MissConception has a post about where she tells us a secret.  She admits, “I don’t think we will ever have another child.  With no more frozen embryos, no plans for another IVF, and no plans to adopt, we are dealing with trying to conceive all on our own again.”  It’s about listening to your gut feelings and acknowledging them, even when you don’t want them to be true.  A really good, thought-provoking post.

A tiny post from Hapa Hopes about the embryologist’s storage bill.  So tiny that I fear writing about it will lessen the punch of the post.  Click over to read because it’s almost poetry.

So Dear and Yet So Far has a quiet post about the last time she was pregnant, seven years ago.  The post is like a boat bobbing in the harbour before heading into the storm.  She needs to keep writing the story, but of course you wish it had a different ending, too.  Holding her in my heart.

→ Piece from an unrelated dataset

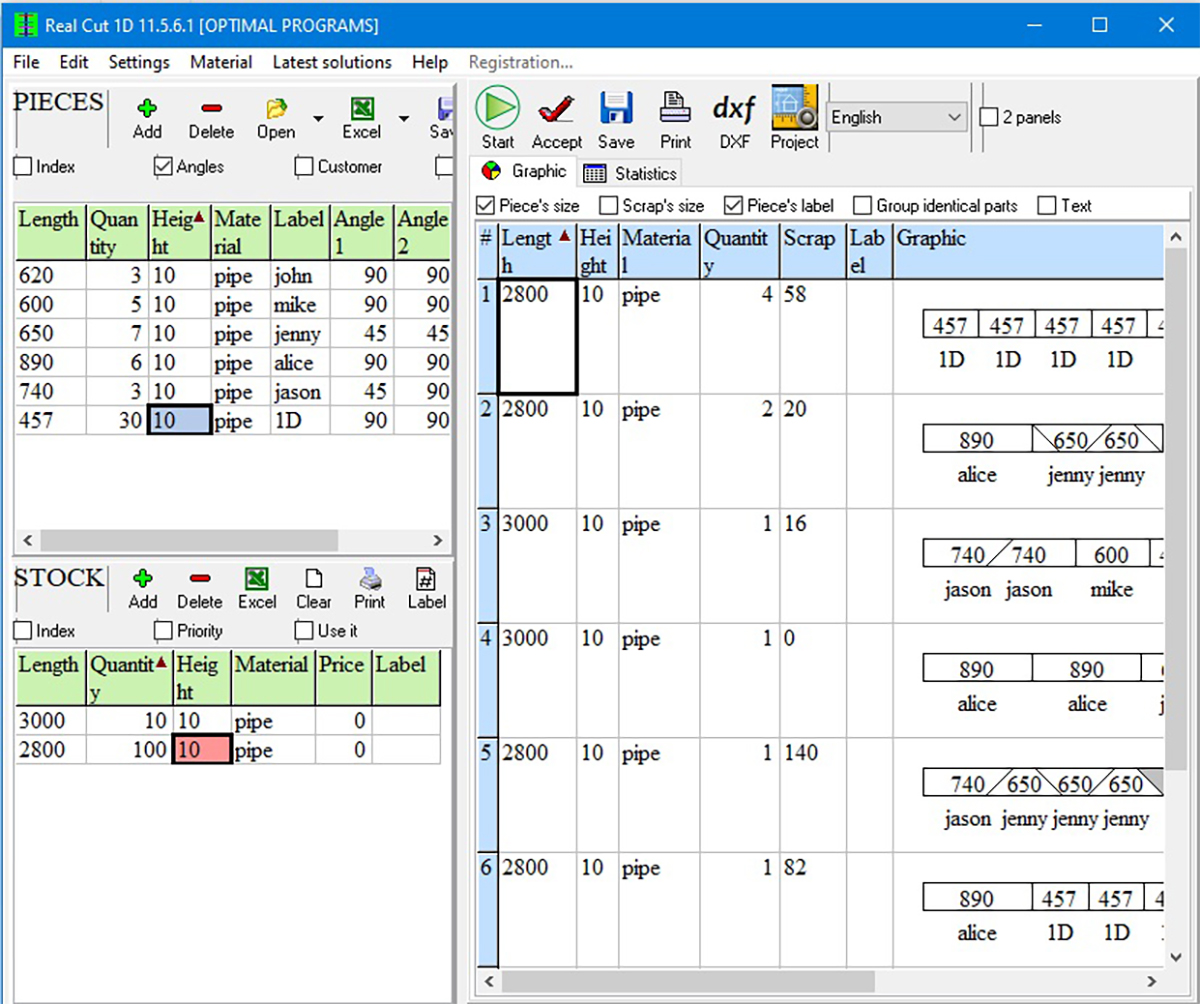Expand the arrow beside pieces Excel button
Image resolution: width=1200 pixels, height=1004 pixels.
(404, 119)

Lastly, I Can Do This has a post about the distance she feels with certain friendships.  After years of remaining supportive of friends once they became pregnant, she is finding that she is not getting to enjoy the same thing back from her current friends who are still trying.  She writes, “I often wonder if these woman that turn off the support once you get pregnant will expect support during their pregnancies? I will support a friend regardless, like I always have, but I feel it is very unfair to have support and then to get pregnant and be treated like you have a transmittable disease. I want people to know that once you get pregnant, we still have feelings also. ”  I think it’s important post to read, not because the situation has a simple answer but because we sometimes need to hear hard words and think about them.

The roundup to the Roundup: This study sounds interesting, the coverage less so.  Your weekly backup nudge.  And lots of great posts to read.  So what did you find this week?  Please use a permalink to the blog post (written between September 5th and 12th) and not the blog’s main url. Not understanding why I’m asking you what you found this week?  Read the original open thread post here.

September 12, 2014   9 Comments

Things Biz Stone Told Me (Part Three)

This is that sandwich effect you always read about.  In the first post about Biz Stone’s book, Things a Little Bird Told Me, I gave you something I really liked that I chewed on a bit.  In the second post, I gave you something that made my eyes widen in disbelief.  And now, in the third post, I once again tell you something interesting I read in the book that made me think.

See, it all amounts to a vote for others to read the book.  Especially if you use his site, but even if you don’t.  It’s a lot of very happy, very optimistic advice.


Image: Twitter via Flickr

On page 211, Stone writes,

For almost a decade now, we’ve been ‘friending,’ ‘following,’ liking,’ and in other ways amassing a prodigious network of virtual connections, but without a long term goal.  What’s it all for?

Uh… that’s a good question.  What is it for?  What is the purpose of social media?

I mean, yes, it connects us, it keeps us in touch, it allows us to disseminate information… but to what end?  Where is all of this leading?  We’re gathering up all these people to do… what?  I mean, is this all it is?  Are we just going to be friending and following each other until we’re in our graves?

I guess I never really thought about it until I saw a site comment on Facebook this week that they just needed one more like to hit 500.  And I instantly thought, “and then what?”  What happens when they hit 500?  Does the goal simply reset and now they strive for 1000 likes?  And what happens when they hit 1000 likes?  When we gather as hunter-gatherers, it’s to feed ourselves, to eat.  But social media sometimes feels a little like hoarding.  Gathering for gathering’s sake.

On page 218, Stone points readers towards a possible end goal: “The true promise of a connected society is people helping one another.”

I love that idea.  I really hope that his vision comes true.  On a day like today, September 11th, when the events of history weigh so heavily on our hearts, it’s a nice balloon of hope: that the world could be a better place tomorrow, next week, a few months from now.  At the very least, within our lifetime.

What do you think?  What is the point of connectivity?  Do you think it will ultimately be used to help one another?